- [Work instructions]: The following data has a line with "The width and height of the screenshot is (1365, 658)." and a line with "Viewport: 1080px width, 608px height.". Write out exactly those lines and all the lines between them.

(Saved data entries)
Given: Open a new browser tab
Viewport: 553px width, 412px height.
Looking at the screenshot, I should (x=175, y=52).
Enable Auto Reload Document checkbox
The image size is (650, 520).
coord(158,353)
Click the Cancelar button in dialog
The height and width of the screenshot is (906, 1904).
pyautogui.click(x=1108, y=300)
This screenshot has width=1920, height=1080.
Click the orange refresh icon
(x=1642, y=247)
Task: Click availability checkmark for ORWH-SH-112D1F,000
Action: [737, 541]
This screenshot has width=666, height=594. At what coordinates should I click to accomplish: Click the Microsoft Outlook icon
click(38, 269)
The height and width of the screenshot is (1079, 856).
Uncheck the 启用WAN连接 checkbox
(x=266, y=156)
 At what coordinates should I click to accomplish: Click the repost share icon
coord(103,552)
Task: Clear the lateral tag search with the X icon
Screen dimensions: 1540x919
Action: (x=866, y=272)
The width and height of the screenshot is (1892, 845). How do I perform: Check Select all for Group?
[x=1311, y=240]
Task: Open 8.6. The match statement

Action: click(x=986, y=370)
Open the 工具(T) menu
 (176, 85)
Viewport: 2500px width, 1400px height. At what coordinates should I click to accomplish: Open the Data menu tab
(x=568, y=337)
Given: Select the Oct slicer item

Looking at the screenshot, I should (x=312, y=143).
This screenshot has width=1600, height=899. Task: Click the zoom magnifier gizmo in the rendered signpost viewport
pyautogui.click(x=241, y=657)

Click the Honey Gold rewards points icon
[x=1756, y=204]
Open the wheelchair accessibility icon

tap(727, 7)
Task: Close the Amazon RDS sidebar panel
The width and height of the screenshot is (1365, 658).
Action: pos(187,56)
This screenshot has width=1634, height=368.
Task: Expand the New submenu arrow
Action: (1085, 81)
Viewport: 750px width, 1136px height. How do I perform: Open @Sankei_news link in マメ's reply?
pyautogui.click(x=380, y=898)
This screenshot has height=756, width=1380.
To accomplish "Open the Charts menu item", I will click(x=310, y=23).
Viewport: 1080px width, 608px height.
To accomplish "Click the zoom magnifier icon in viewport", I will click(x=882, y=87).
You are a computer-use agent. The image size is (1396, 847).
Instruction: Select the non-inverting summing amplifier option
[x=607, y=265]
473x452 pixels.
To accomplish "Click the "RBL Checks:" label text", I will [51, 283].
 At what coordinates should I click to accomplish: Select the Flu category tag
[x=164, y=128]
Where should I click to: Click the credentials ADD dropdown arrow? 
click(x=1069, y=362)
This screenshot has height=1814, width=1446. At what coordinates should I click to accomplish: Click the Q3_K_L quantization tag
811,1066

- [Solution to the problem]:
The width and height of the screenshot is (1365, 658).
Action: pos(187,56)
This screenshot has width=1634, height=368.
Task: Expand the New submenu arrow
Action: (1085, 81)
Viewport: 750px width, 1136px height. How do I perform: Open @Sankei_news link in マメ's reply?
pyautogui.click(x=380, y=898)
This screenshot has height=756, width=1380.
To accomplish "Open the Charts menu item", I will click(x=310, y=23).
Viewport: 1080px width, 608px height.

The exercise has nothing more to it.